わ行
■ヒトヨタケ(写真をクリックすると写真が拡大されます)Photo by Hanagasa
ヒトヨタケ科 ヒトヨタケ属(食)oprinus atramentarius (Bull.:Fr.) Fr.
 株状に群生、又は点々と発生したり、束生したりする。道路の横や草むら、庭地、畑など所かまわず、又春から秋にかけて何回も発生する。傘の径5〜8cm、高さ5〜20cm、はじめ卵形から鐘型となり、傘が開き出すと傘のフチから黒くなり溶けてゆく。(傘が閉じている物でも取ってから時間がたつと黒くなり出す)灰色や、やや褐色をおびるものもあり、周辺部に条溝がある。又、傘の中央に鱗片も見られ肉は帯白色。茎は中空で白色。見た感じはとても食べられるとは思えないがこれが美味。

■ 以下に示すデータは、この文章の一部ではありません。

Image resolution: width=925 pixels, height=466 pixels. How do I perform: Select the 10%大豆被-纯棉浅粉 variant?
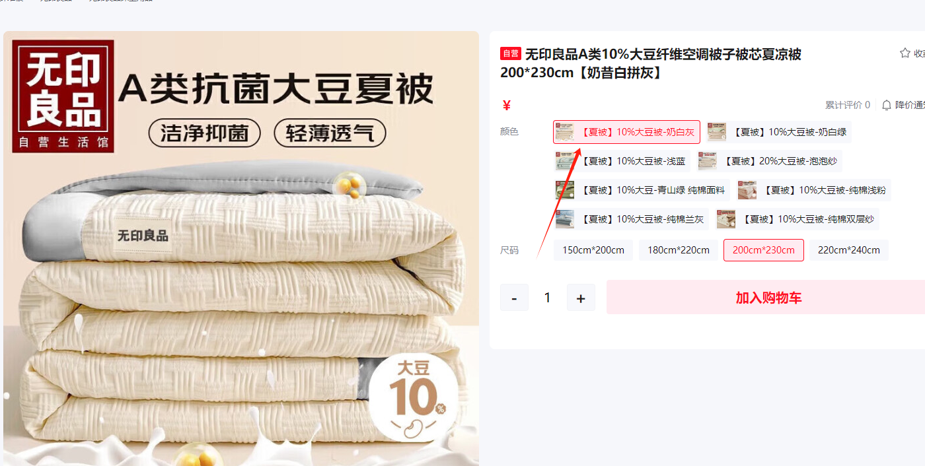pos(813,190)
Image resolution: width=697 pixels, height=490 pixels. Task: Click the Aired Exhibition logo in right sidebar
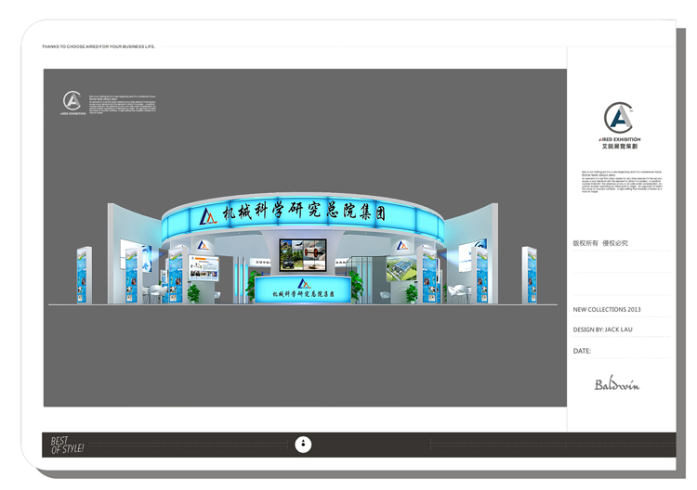(619, 121)
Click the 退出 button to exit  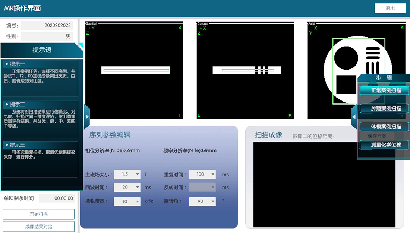point(390,8)
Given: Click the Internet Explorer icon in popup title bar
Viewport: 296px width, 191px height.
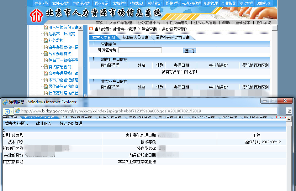Looking at the screenshot, I should tap(5, 102).

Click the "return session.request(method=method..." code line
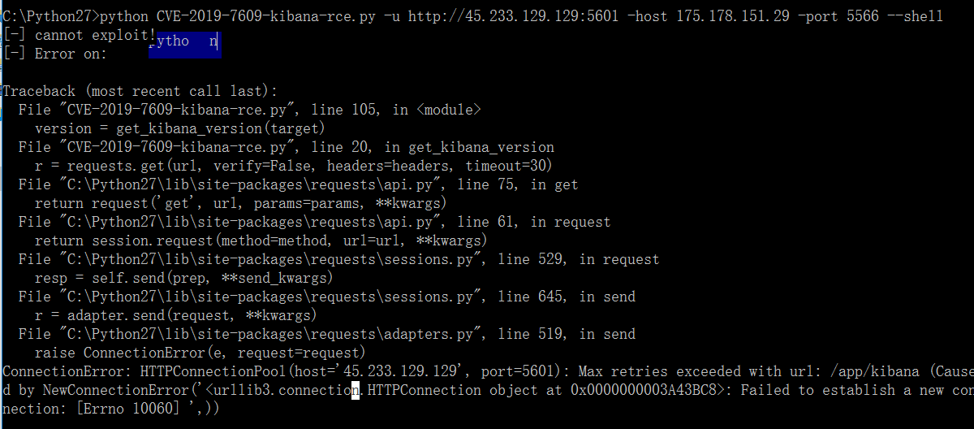coord(261,241)
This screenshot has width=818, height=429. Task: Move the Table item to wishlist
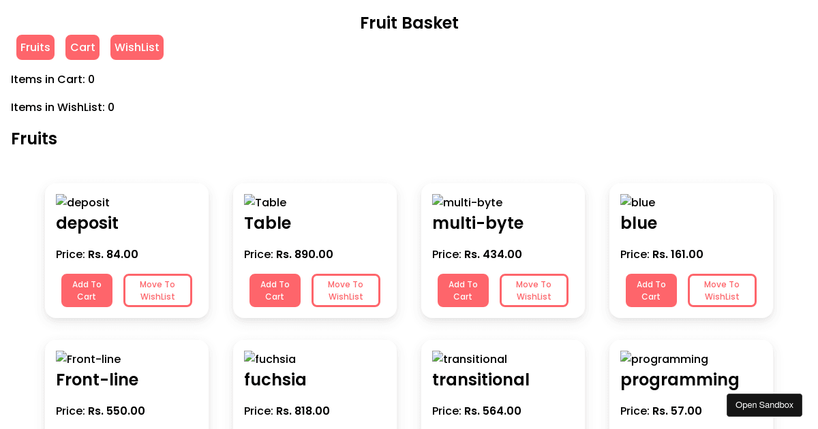point(346,290)
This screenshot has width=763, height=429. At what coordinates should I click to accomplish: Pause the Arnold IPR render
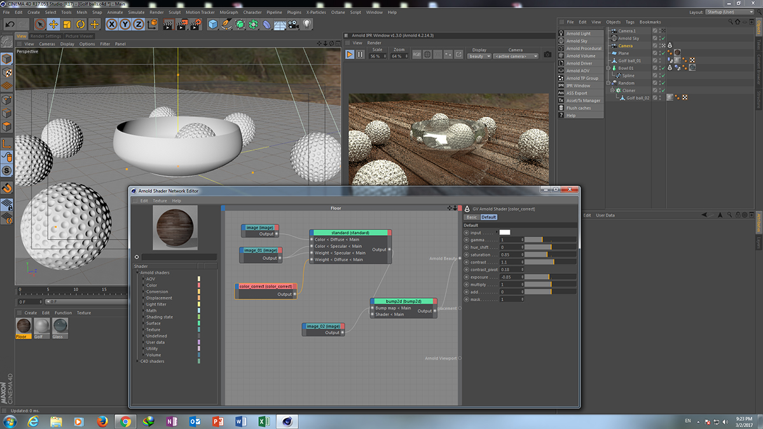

しかも雑草なみに手軽に取れるのも嬉しい限りだ。近所の公園で四月〜十一月までの何度も群生し、多い時は十分程で一kg以上取る事もザラで、当然食べ切れないので、ゆでて塩づけ等にしておき年中利用しているが、このヒトヨタケを食べに来宅する友人も少なくない程である。幼菌は特にクリームシチューが絶品で、マッシュルーム使用のそれとは数段上の旨さだ。私の場合は特に茎が好きで、よくバターいためにするのだが、この歯ごたえのさわやかさはたまらない。クセは全くなく、スキヤキ、ヌタ、けんちん、三杯酢あるいはお吸い物と料理方は多種に向くキノコである。傘が開いて黒く溶けた物でもその部分をカットしたり、又は茎だけ残っている様なものでも利用できる。ただし、酒とも相性は悪いとされているので注意が必要である。特に始めて食べる場合は前後一日程酒を飲まない方が安全。私や仲間達はちなみにそんなことはかまわずおおいに飲んで食べているが不思議になんでもないのは体質や、食べ馴れているせいであろうか?
取ってきた場合は傷みが早いので、スピーディーにゆでて冷蔵庫等に入れておくと良いであろう。